The Year in Review, Part 1: The People

Part 1 in a 3-part retrospective of the year I've spent in Bulgaria.

I'm not entirely sure that this post should be the first in this retrospective series. What I've come to realize is that an outsized part of the way I feel about a given place has to do with the people I meet there - people make experiences; experiences make feelings. I've also come to discover that I'm really more interested in people than most other things in the world. So I sort of feel like this should be the last, culminating chapter in this miniseries - but maybe it's just as well. I've already started; let's talk about the people I've met this year.

When I arrived in Bansko in August, I knew nobody. I was, as you'll recall, brimming with trepidation at the idea of being thrown into a new situation--social, cultural, and geographical--with no contacts and little command of the local language. My experience, having yet to have begun at that point, could have gone in literally any metaphorical direction. I was in for some kind of year, but the scary part was having no guarantee of what kind of year it would be.

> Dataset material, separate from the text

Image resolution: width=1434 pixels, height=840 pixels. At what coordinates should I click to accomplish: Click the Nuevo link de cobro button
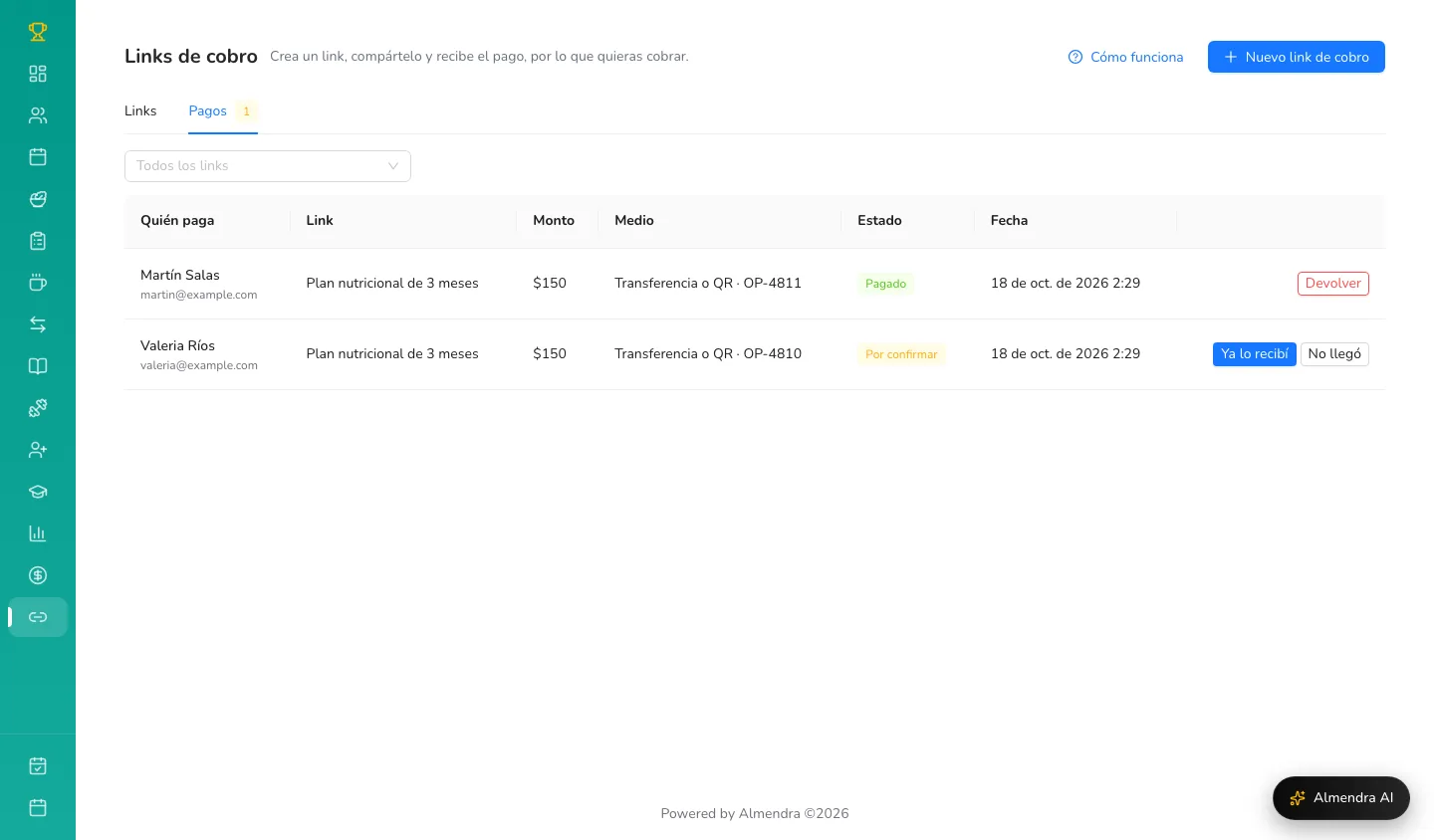[x=1297, y=57]
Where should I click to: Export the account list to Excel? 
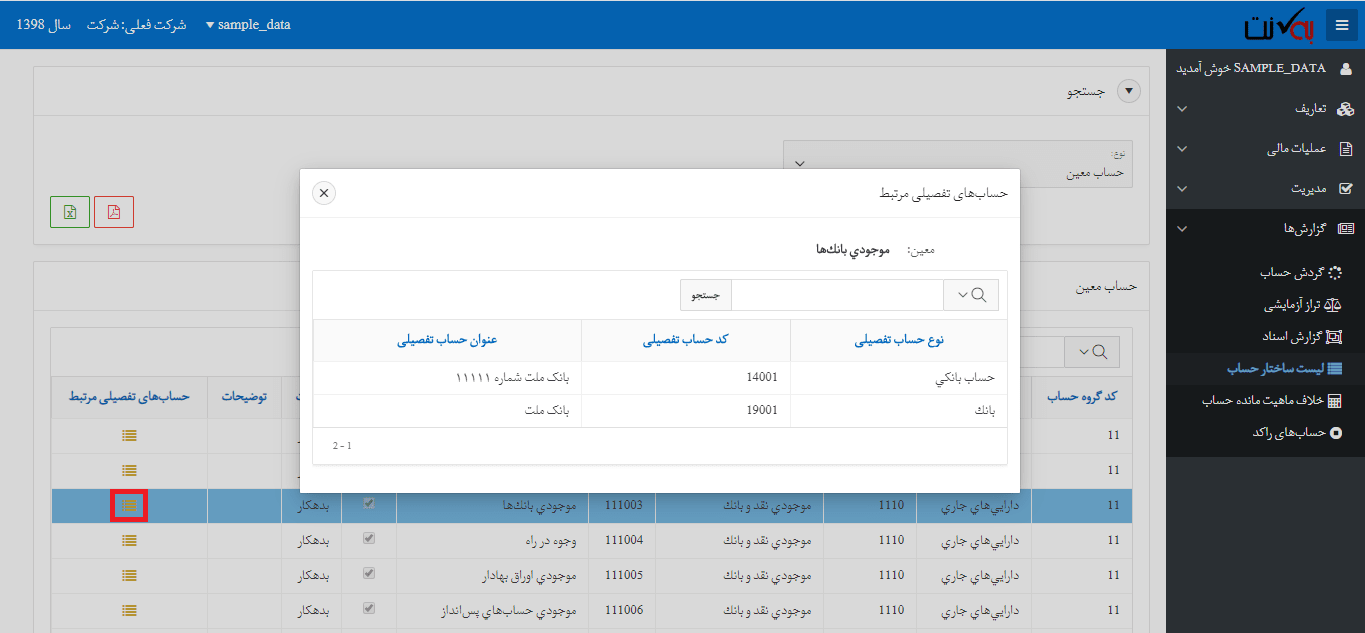[x=69, y=211]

FISI proved to be a godsend for how I would make my initial contact with the people of Bulgaria. It worked as those who organized it had conspired: Our first interactions with Bulgarians were with ones that had much in common with us, so the initial bonds developed easily. I made many friends those two weeks, not just with Bulgarians, but with Serbians, Croatians, and many others. Having that early nexus of contact was comforting, and it would prove invaluable to have a rudimentary support system already in place by the time I and my compatriots were finally released into the wilds of this country. More rewardingly, that support system grew into a web of friends, with some of whom I've kept in contact through the entire year. This place has been a lot less scary with them around.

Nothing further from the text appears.